The Jan Dhan Account-Aadhaar-Mobile (JAM) trinity is one of the strategy which is used to assist the poor in receiving their welfare payments through Direct Benefit Transfers (DBTs) into their bank accounts. The main objective was to encourage people to open and use accounts by enabling direct government deposits. The result would be an increase in the official financial system’s influence over previously untapped markets.
What is JAM trinity
The JAM architecture is built on the ubiquitous access to basic bank accounts provided by Jan Dhan Yojana, the Aadhaar biometric identification system, and India’s rapidly developing mobile phone network.
To ascertain if a citizen is eligible to take part in various government programmes, the Aadhaar number is utilised as a biometric identification verification. Aadhaar numbers can act as a person’s financial address thanks to the linkage of Aadhaar numbers to bank accounts, which simplifies the process of sending electronic welfare payments.
One must furnish their Aadhaar number and other identifying information in order to take part in the Mahatma Gandhi National Rural Employment Guarantee Scheme (MGNREGS) or the Indira Gandhi National Old Age Pension Scheme (IGNOAPS), for example (IGNOAPS). Any benefits owing to them would be deposited into the bank account connected to their Aadhaar number, which would be used to authenticate their identity.

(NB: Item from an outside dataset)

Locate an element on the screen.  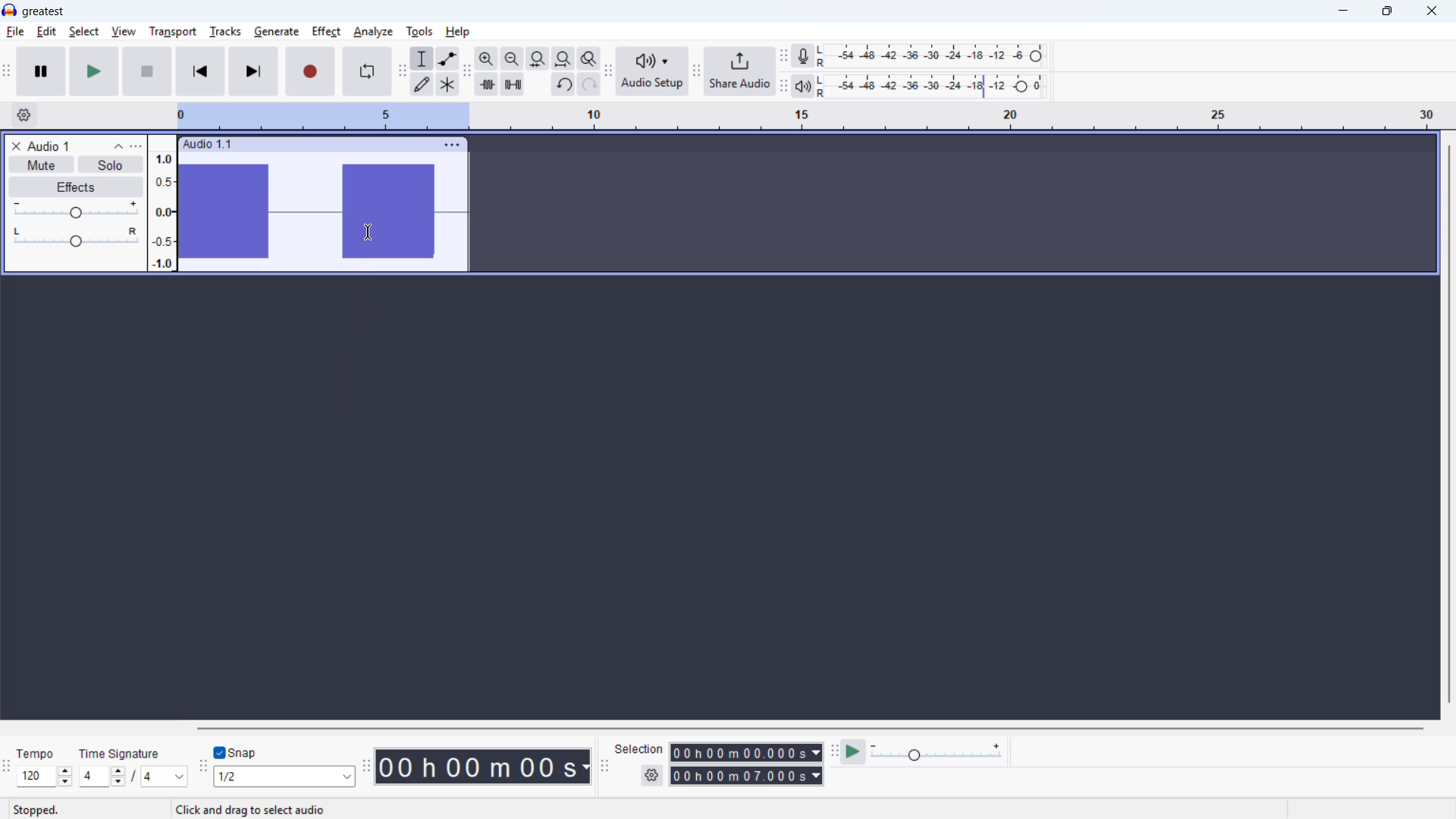
close  is located at coordinates (1431, 11).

Government transfers are placed into residents’ Jan Dhan Accounts, which are straightforward checking accounts with no frills. Additionally, it is now able to contact them and advise them that their welfare payment was successfully sent thanks to the widespread availability of mobile phones.
Advantages of JAM:
The JAM program’s main objective was to increase the number of people with bank accounts by extending financial services to those at the bottom of the economic pyramid.

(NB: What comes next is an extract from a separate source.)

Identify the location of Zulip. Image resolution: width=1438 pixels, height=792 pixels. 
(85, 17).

The first release of Jan Dhan accounts came along with the RuPay debit card and state-run insurance and pension programmes. This consolidation helped the base of the pyramid since it made it simpler for them to access various forms of credit and other financial services.
The old-fashioned way of sending money involved using physical channels, which had inefficiencies because there were middlemen involved.